Joint Versus Independent Multiview Hashing for Cross-View Retrieval[J] (IEEE TCYB 2021, PyTorch Code)

Related tags

Deep LearningDCHN
Overview

2021-IEEE TCYB-DCHN

Peng Hu, Xi Peng, Hongyuan Zhu, Jie Lin, Liangli Zhen, Dezhong Peng, Joint Versus Independent Multiview Hashing for Cross-View Retrieval[J]. IEEE Transactions on Cybernetics, vol. 51, no. 10, pp. 4982-4993, Oct. 2021. (PyTorch Code)

Abstract

Thanks to the low storage cost and high query speed, cross-view hashing (CVH) has been successfully used for similarity search in multimedia retrieval. However, most existing CVH methods use all views to learn a common Hamming space, thus making it difficult to handle the data with increasing views or a large number of views. To overcome these difficulties, we propose a decoupled CVH network (DCHN) approach which consists of a semantic hashing autoencoder module (SHAM) and multiple multiview hashing networks (MHNs). To be specific, SHAM adopts a hashing encoder and decoder to learn a discriminative Hamming space using either a few labels or the number of classes, that is, the so-called flexible inputs. After that, MHN independently projects all samples into the discriminative Hamming space that is treated as an alternative ground truth. In brief, the Hamming space is learned from the semantic space induced from the flexible inputs, which is further used to guide view-specific hashing in an independent fashion. Thanks to such an independent/decoupled paradigm, our method could enjoy high computational efficiency and the capacity of handling the increasing number of views by only using a few labels or the number of classes. For a newly coming view, we only need to add a view-specific network into our model and avoid retraining the entire model using the new and previous views. Extensive experiments are carried out on five widely used multiview databases compared with 15 state-of-the-art approaches.
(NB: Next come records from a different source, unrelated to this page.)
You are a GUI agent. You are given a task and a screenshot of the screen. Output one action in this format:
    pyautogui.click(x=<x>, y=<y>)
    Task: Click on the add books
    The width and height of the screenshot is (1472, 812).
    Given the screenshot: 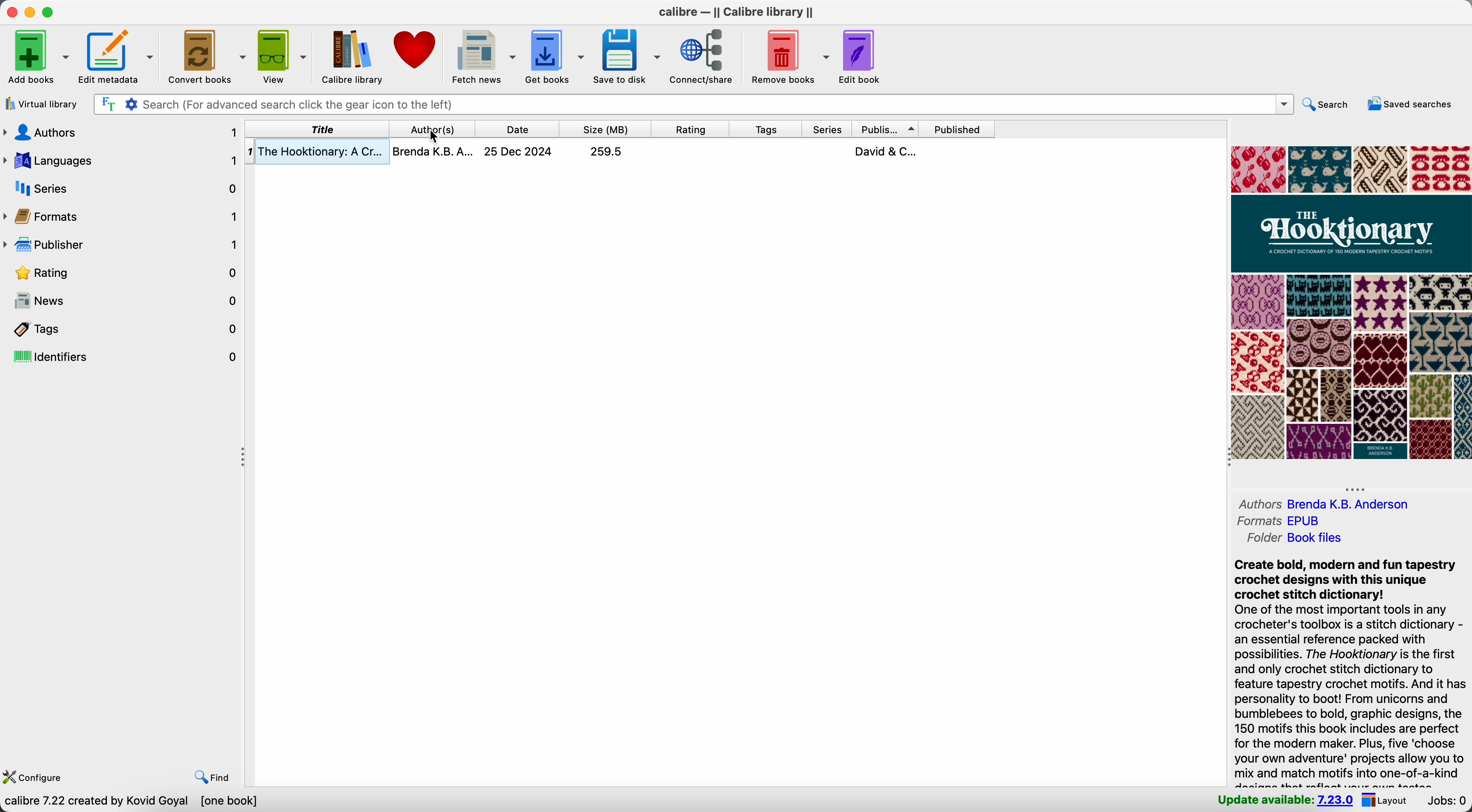 What is the action you would take?
    pyautogui.click(x=36, y=57)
The results show that the proposed independent hashing paradigm is superior to the common joint ones while enjoying high efficiency and the capacity of handling newly coming views.

Framework

DCHN

Figure 1. Framework of the proposed DCHN method. g is the output of the corresponding view (i.e., image, text, video, etc.). o is the semantic hash code that is computed by the corresponding label y and semantic hashing transformation W. W is computed by the proposed semantic hashing autoencoder module (SHAM). sgn is an elementwise sign function. ℒR and ℒH are hash reconstruction and semantic hashing functions, respectively. In the training stage, first, W is used to recast the label y as a ground-truth hash code o. Then, the obtained hash code is used to guide view-specific networks with a semantic hashing reconstruction regularizer. Such a learning scheme makes the v view-specific neural networks (one network for each view) can be trained separately since they are decoupled and do not share any trainable parameters. Therefore, our DCHN can be easy to scale to a large number of views. In the inference stage, each trained view-specific network fk(xk, Θk) is used to compute the hash code of the sample xk.

SHAM

Figure 1. Proposed SHAM utilizes the semantic information (e.g., labels or classes) to learn an encoder W and a decoder WT by mutually converting the semantic and Hamming spaces. SHAM is one key component of our independent hashing paradigm.

Usage

First, to train SHAM wtih 64 bits on MIRFLICKR-25K, just run trainSHAM.py as follows:

python trainSHAM.py --datasets mirflickr25k --output_shape 64 --gama 1 --available_num 100

Then, to train a model for image modality wtih 64 bits on MIRFLICKR-25K, just run main_DCHN.py as follows:

python main_DCHN.py --mode train --epochs 100 --view 0 --datasets mirflickr25k --output_shape 64 --alpha 0.02 --gama 1 --available_num 100 --gpu_id 0

For text modality:

python main_DCHN.py --mode train --epochs 100 --view 1 --datasets mirflickr25k --output_shape 64 --alpha 0.02 --gama 1 --available_num 100 --gpu_id 1

To evaluate the trained models, you could run main_DCHN.py as follows:

python main_DCHN.py --mode eval --view -1 --datasets mirflickr25k --output_shape 64 --alpha 0.02 --gama 1 --available_num 100 --num_workers 0

Comparison with the State-of-the-Art

Table 1: Performance comparison in terms of MAP scores on the MIRFLICKR-25K and IAPR TC-12 datasets. The highest MAP score is shown in bold.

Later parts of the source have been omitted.